Dataset items

— begin —

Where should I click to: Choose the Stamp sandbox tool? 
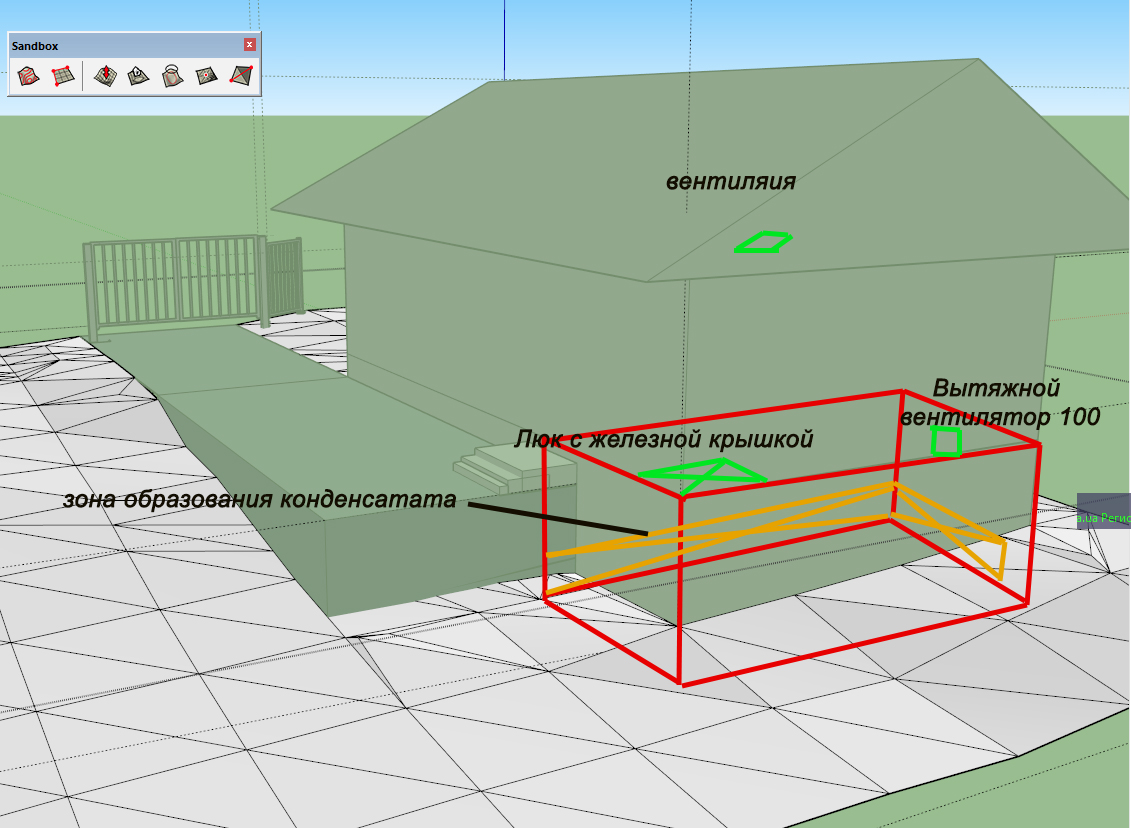pyautogui.click(x=138, y=76)
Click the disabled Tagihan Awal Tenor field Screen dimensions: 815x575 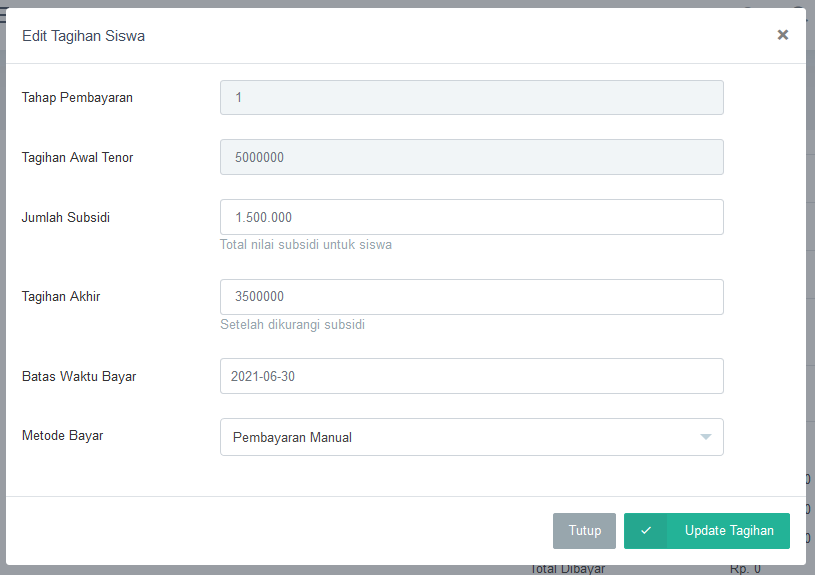point(471,157)
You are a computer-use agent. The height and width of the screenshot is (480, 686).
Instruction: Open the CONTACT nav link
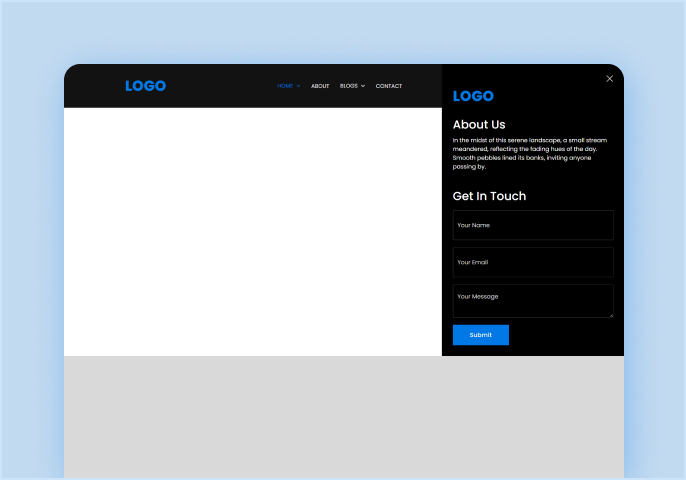(389, 86)
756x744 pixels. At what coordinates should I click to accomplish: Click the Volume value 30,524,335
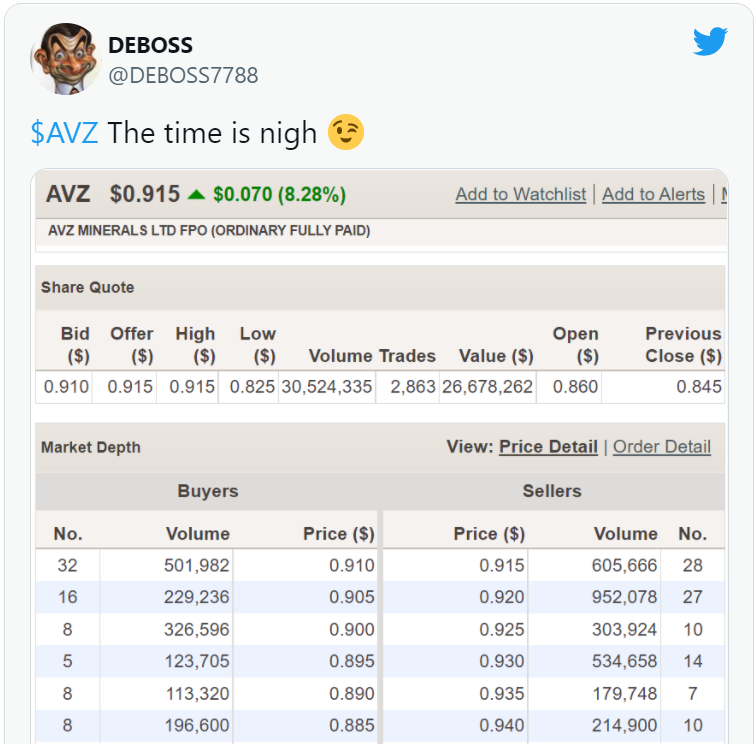326,387
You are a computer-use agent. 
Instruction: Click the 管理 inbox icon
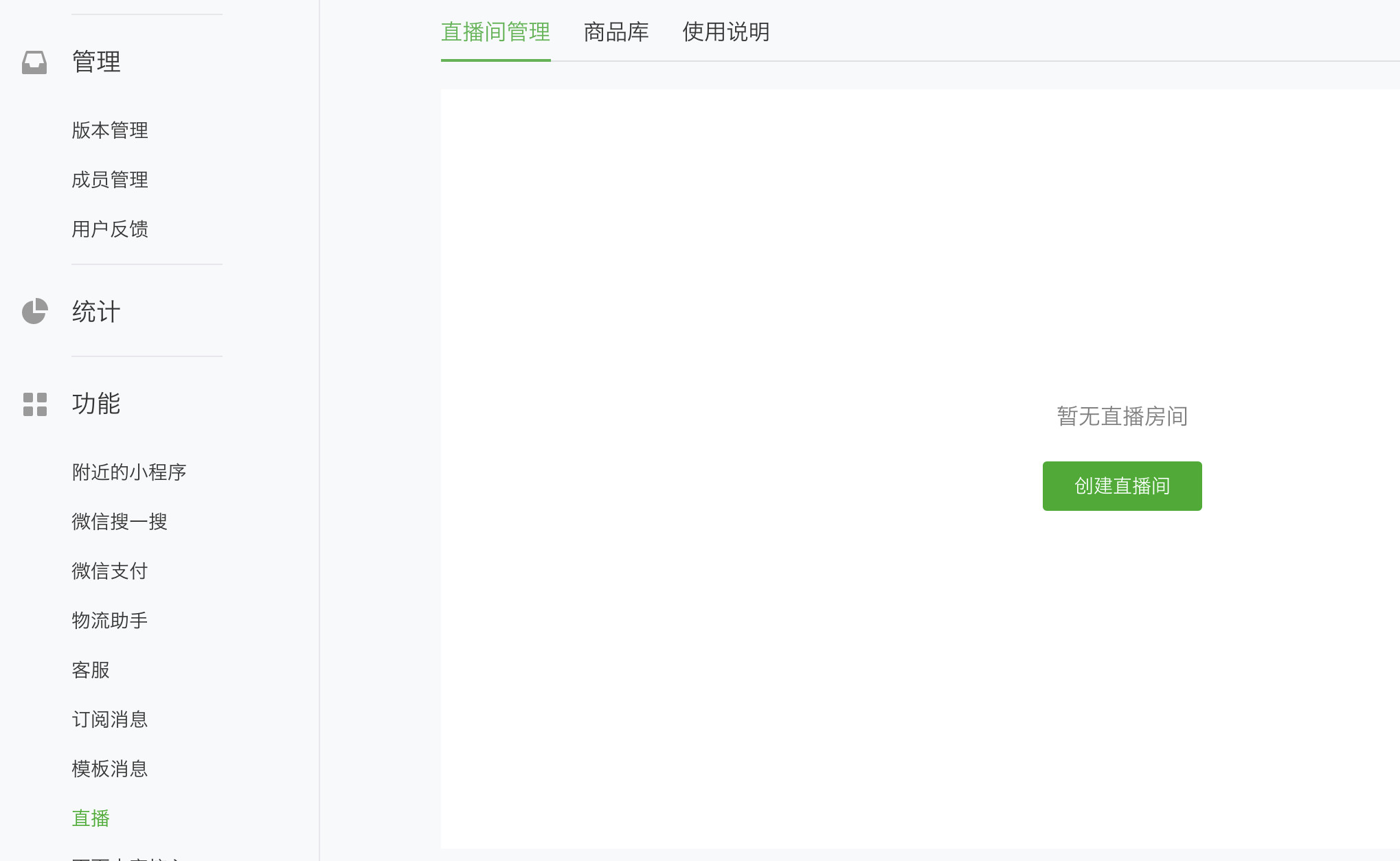34,62

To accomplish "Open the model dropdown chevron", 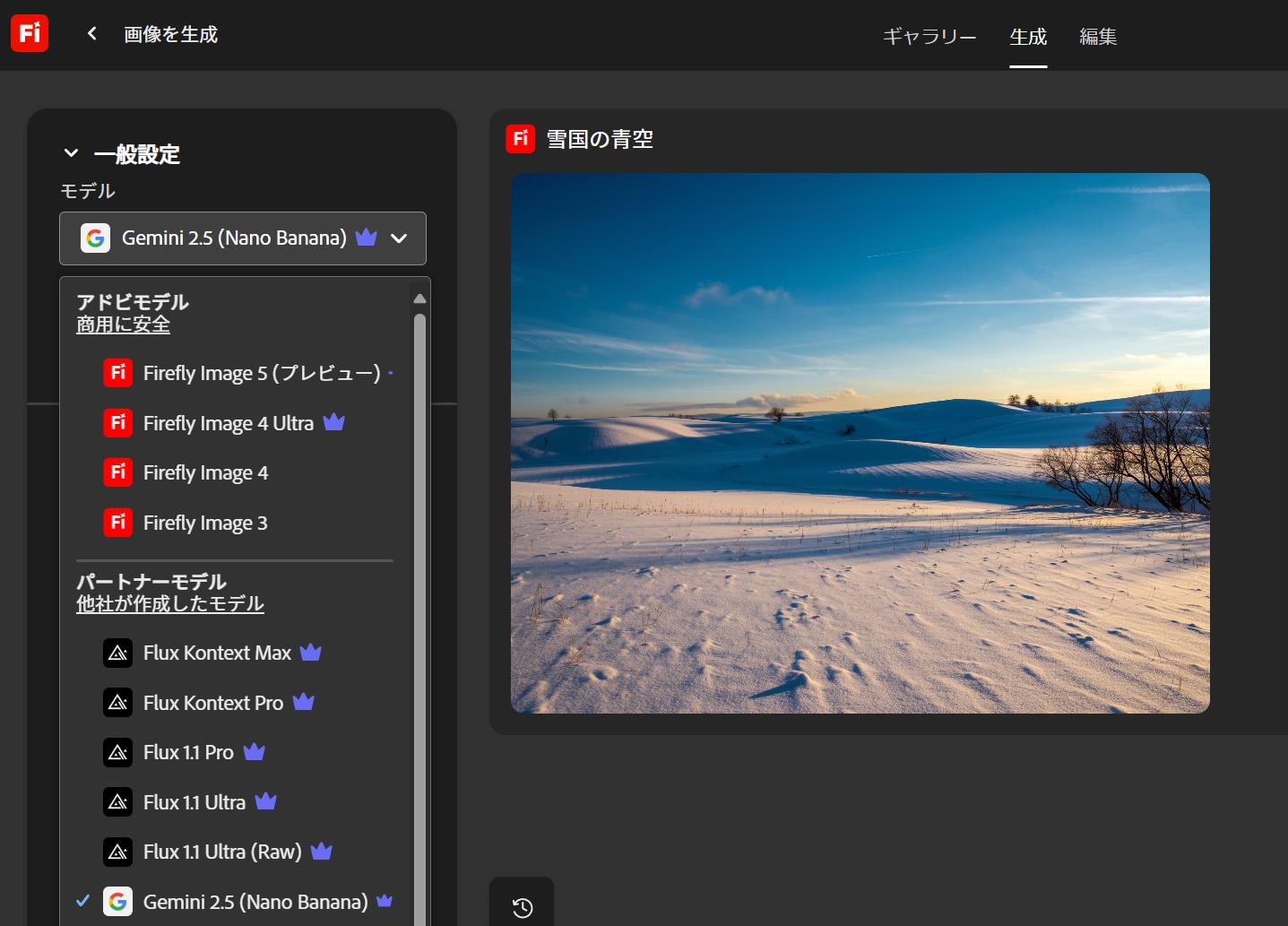I will click(399, 238).
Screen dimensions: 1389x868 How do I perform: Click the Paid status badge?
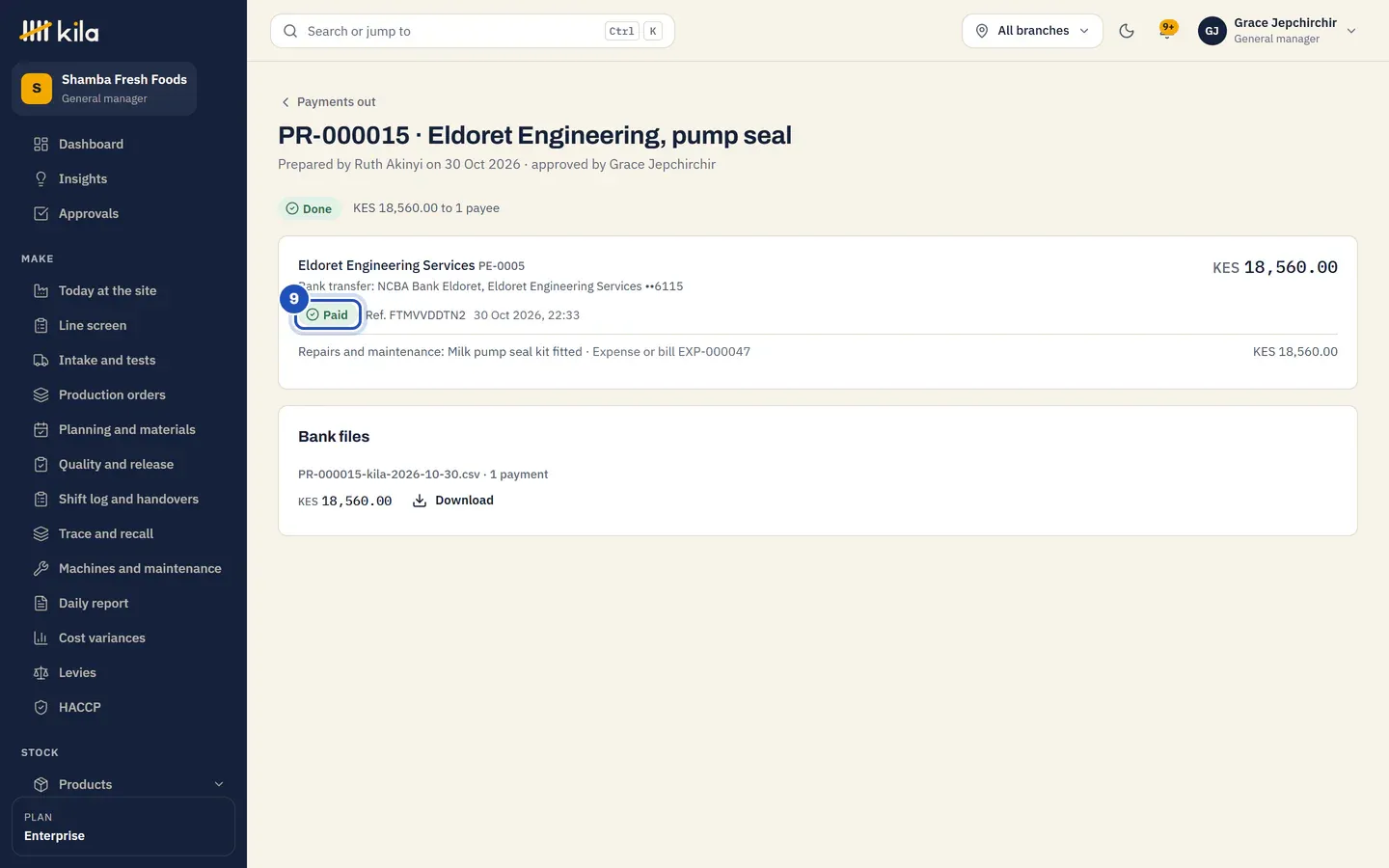coord(328,314)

— end —

→ **JOB**:
Which lines of the listing contain the word "agent"? List each of them in full.

→ **SOLUTION BELOW**:
You are a computer-use agent. The height and width of the screenshot is (480, 686).
You are a computer-use agent. 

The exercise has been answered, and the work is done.